• _Provided passage_
________________________________________

Section 805(c) provides, in addition, that the Commission's risk management standards may address such areas as risk management and default policies and procedures, among others areas.

The Commission has adopted risk management standards under Section 805(a)(2) of the Clearing Supervision Act and Section 17A of the Exchange Act (the “Clearing Agency Rules”). The Clearing Agency Rules require, among other things, each covered clearing agency to establish, implement, maintain, and enforce written policies and procedures that are reasonably designed to meet certain minimum requirements for its operations and risk management practices on an ongoing basis. As such, it is appropriate for the Commission to review advance notices against the Clearing Agency Rules and the objectives and principles of these risk management standards as described in Section 805(b) of the Clearing Supervision Act. As discussed below, the Commission believes the proposals in the Advance Notice are consistent with the objectives and principles described in Section 805(b) of the Clearing Supervision Act and in the Clearing Agency Rules, in particular Rule 17Ad-22(e)(4)(i) and (e)(6)(i) and (v).

17 CFR 240.17Ad-22. See Securities Exchange Act Release No. 68080 (October 22, 2012), 77 FR 66220 (November 2, 2012) (S7-08-11). See also Securities Exchange Act Release No. 78961 (September 28, 2016), 81 FR 70786 (October 13, 2016) (S7-03-14) (“Covered Clearing Agency Standards”). FICC is a “covered clearing agency” as defined in Rule 17Ad-22(a)(5).

Id.

12 U.S.C. 5464(b).

A. Consistency With Section 805(b) of the Clearing Supervision Act

The Commission believes that the Advance Notice is consistent with the stated objectives and principles of Section 805(b) of the Clearing Supervision Act. Specifically, the Commission believes that the changes proposed in the Advance Notice are consistent with promoting robust risk management, promoting safety and soundness, reducing systemic risks, and supporting the broader financial system.

________________________________________

• _Dataset records_
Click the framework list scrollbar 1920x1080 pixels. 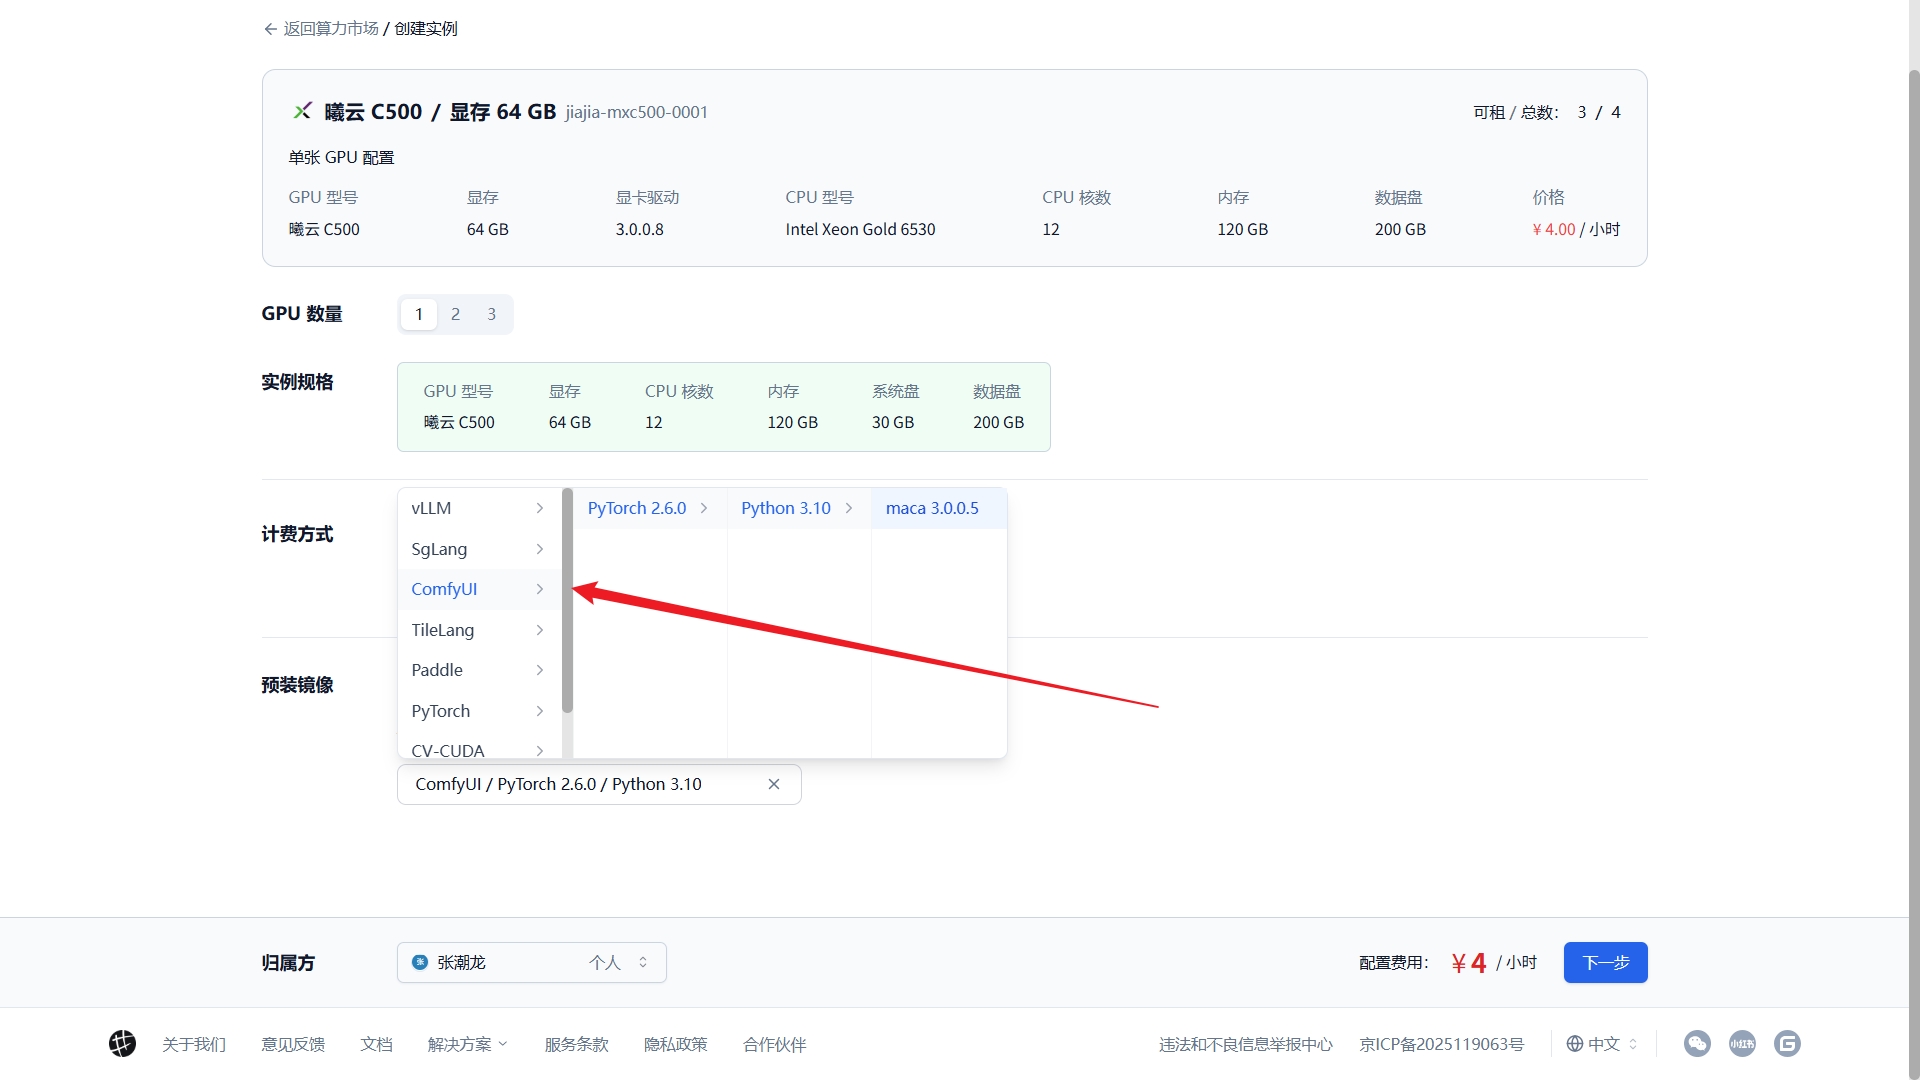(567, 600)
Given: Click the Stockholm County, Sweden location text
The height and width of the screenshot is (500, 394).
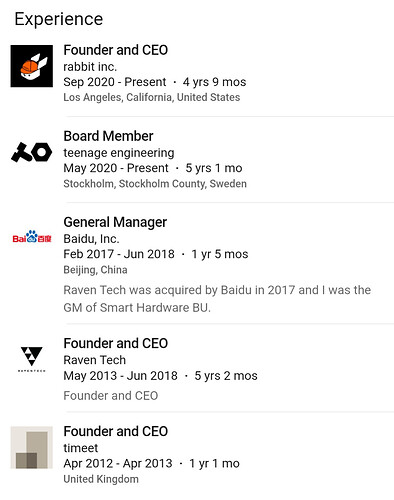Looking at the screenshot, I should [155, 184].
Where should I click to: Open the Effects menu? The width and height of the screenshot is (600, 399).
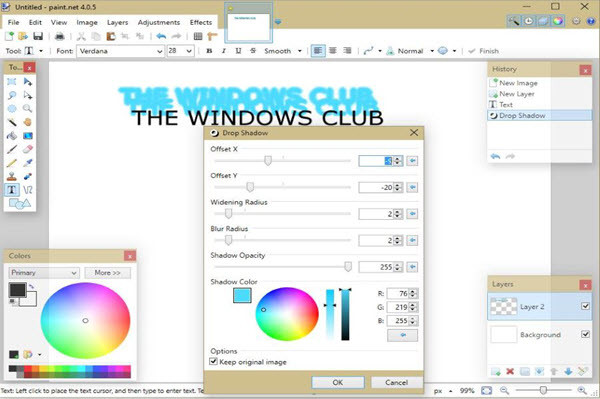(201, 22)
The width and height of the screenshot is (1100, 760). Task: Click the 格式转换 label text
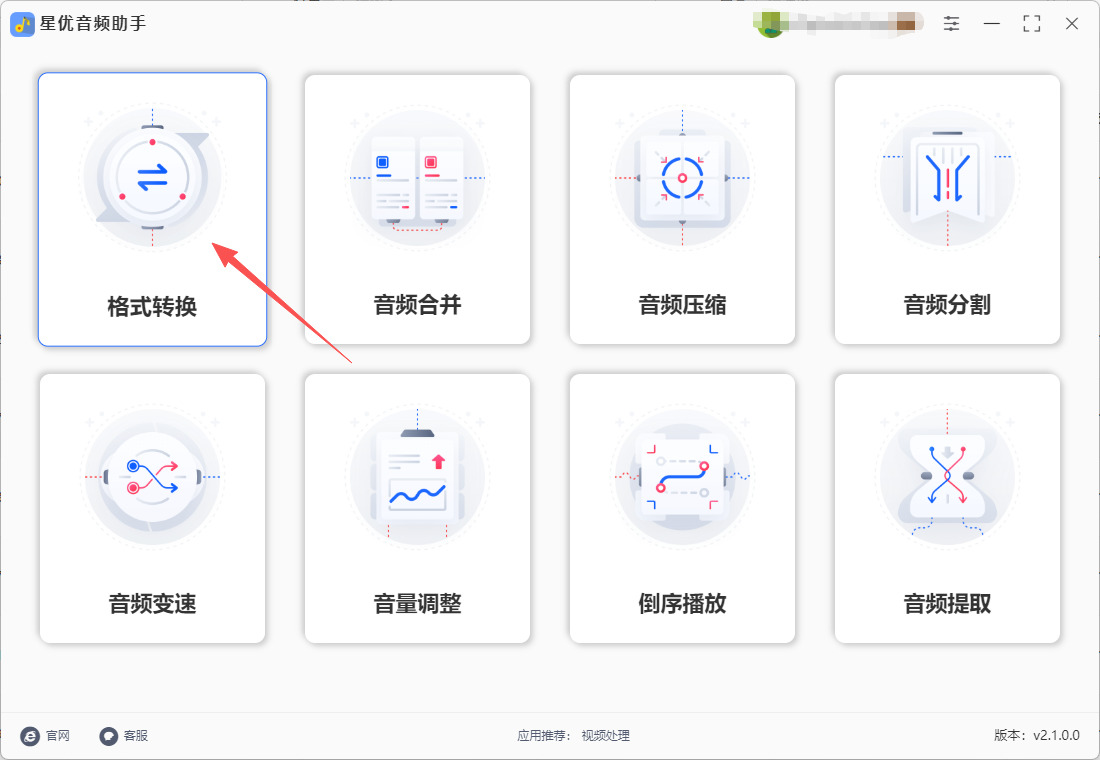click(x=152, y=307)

________________________________________

• _Objective 1_
According to the passage on the Commission's risk management standards, under which provisions did the Commission adopt the Clearing Agency Rules?
• _Objective 2_
Resume the passage on the Commission's risk management standards, starting right after its final sentence.
The items play no part in this work.

• _Answer 1_
Section 805(a)(2) of the Clearing Supervision Act and Section 17A of the Exchange Act.

• _Answer 2_
Several of the issues raised by the commenters are directed at the Proposed Rule Change and will be addressed in that context. These comments generally relate to the proposal's impact on competition and its consistency with the Exchange Act. See Letter from James Tabacchi, Chairman, Independent Dealer and Trade Association, Mike Fratantoni, Chief Economist/Senior Vice President, Mortgage Bankers Association (January 26, 2021) (“IDTA/MBA Letter I”) at 2-6; Letter from Christopher A. Iacovella, Chief Executive Officer, American Securities Association (January 28, 2021) (“ASA Letter”) at 1-2; Letter from Christopher Killian, Managing Director, Securities Industry and Financial Markets Association (January 29, 2021) (“SIFMA Letter I”) at 2-4 (commenting on impact on competition and the application of Section 17A(b)(3)(F) of the Exchange Act). The Commission's evaluation of the Advance Notice is conducted under the Clearing Supervision Act and, as noted above, generally considers whether the proposal would promote robust risk management, promote safety and soundness, reduce systemic risks, and support the broader financial system.

1. Promoting Robust Risk Management and Safety and Soundness

The Commission believes that adopting the proposed minimum margin amount would be consistent with the promotion of robust risk management and safety and soundness at FICC. FICC proposes to add the minimum margin amount calculation to its margin methodology to better ensure that FICC collects sufficient margin amounts during periods of extreme market volatility to cover the costs that FICC might incur upon liquidating a defaulted member's portfolio.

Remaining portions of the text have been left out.